His friends don't want his sensitive pal Olif to know what happened, so
they euphemistically tell Olif that Fragel went to the undiscovered country.
Death? No, Venezuela.
Their stories grow more elaborate as the play progresses and fiction blurs
with reality: The boys send Olif faked letters from Fragel that contain
stories about Venezuela being a train-surfer's paradise. According to their
accounts, the country has high-speed trains that whiz by at more than 200km/h,
and its main city is surrounded by gold.
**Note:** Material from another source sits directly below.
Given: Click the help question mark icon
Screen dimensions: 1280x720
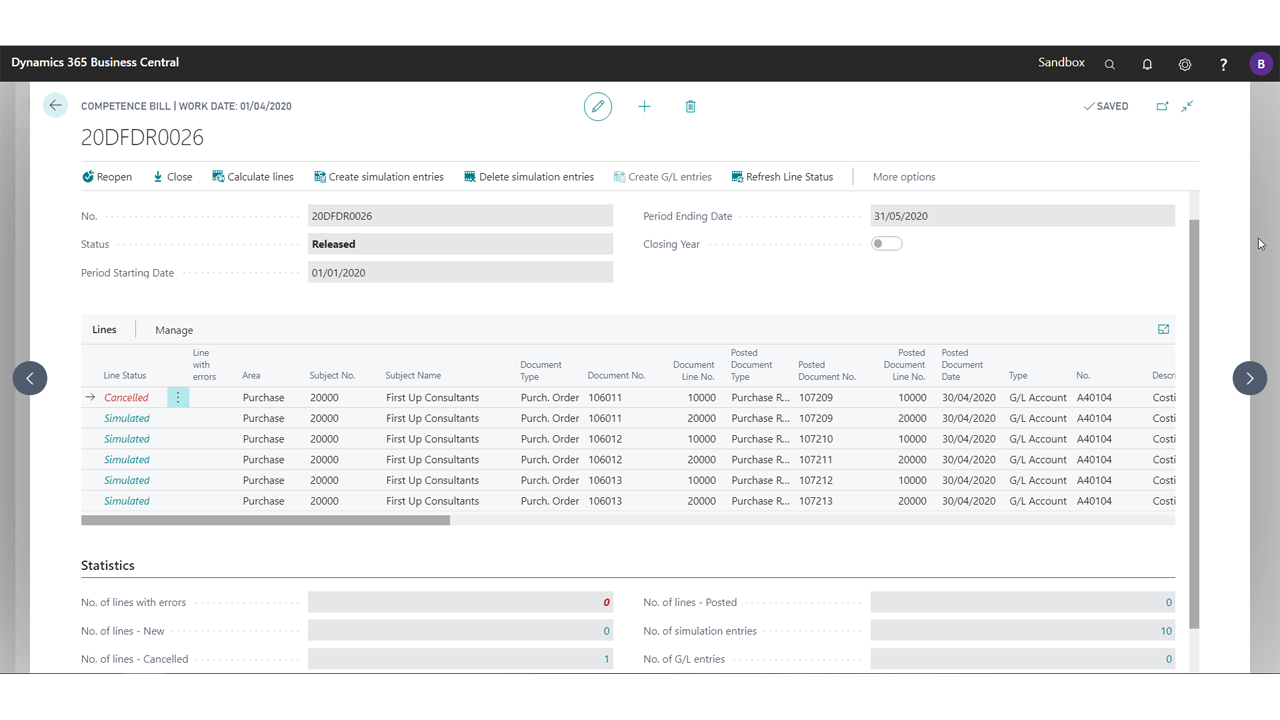Looking at the screenshot, I should click(1223, 64).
But Olif soon begins to wonder
why his tourism books indicate that Venezuela has no civilian mass transit
system, and why the letters he receives have German stamps on them.
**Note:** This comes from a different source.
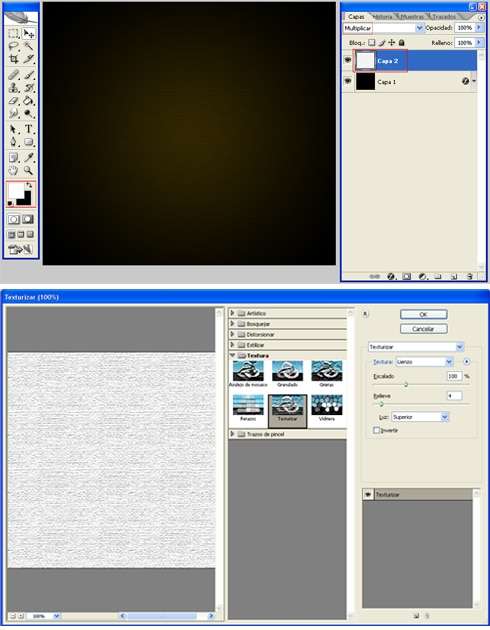Select the Hand tool

click(x=14, y=170)
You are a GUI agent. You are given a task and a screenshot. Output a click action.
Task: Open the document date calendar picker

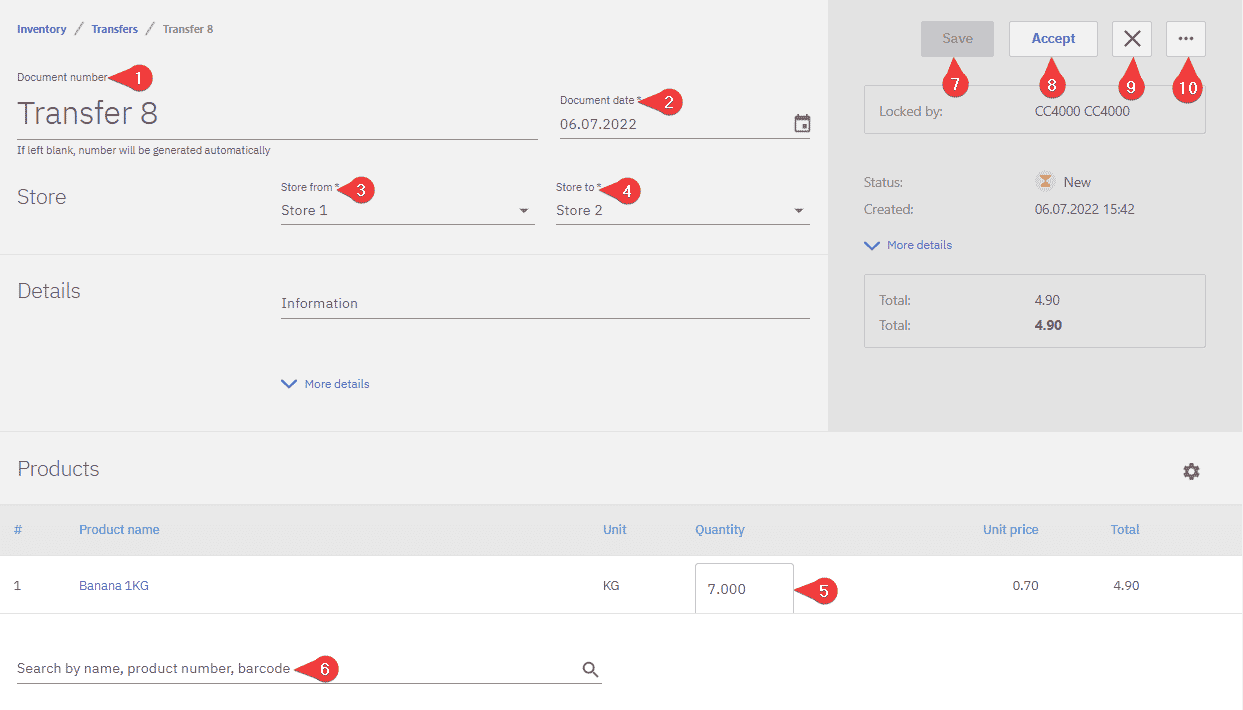click(801, 124)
This worldly play confronts what is apparently a growing trend among Berlin
youth; it illustrates the delusional mindset of those who choose not to
ride subways the old-fashioned way. Venezuela's absurdist leanings disguise
what's essentially a straightforward, heartwarming drama about confronting
uncomfortable facts. The five cast members fill their roles well, ably
handling the quirky dialect that the playwright invents -- which, if Penny
Black's translation is faithful, combines Yoda-like syntax with cutesy
street-slang. (Fear not, young one; the program a glossary has.) Graffiti
is sprayed and DJ-type music is heard during the show, reminding us that
this is a young, emerging, impetuous theater company.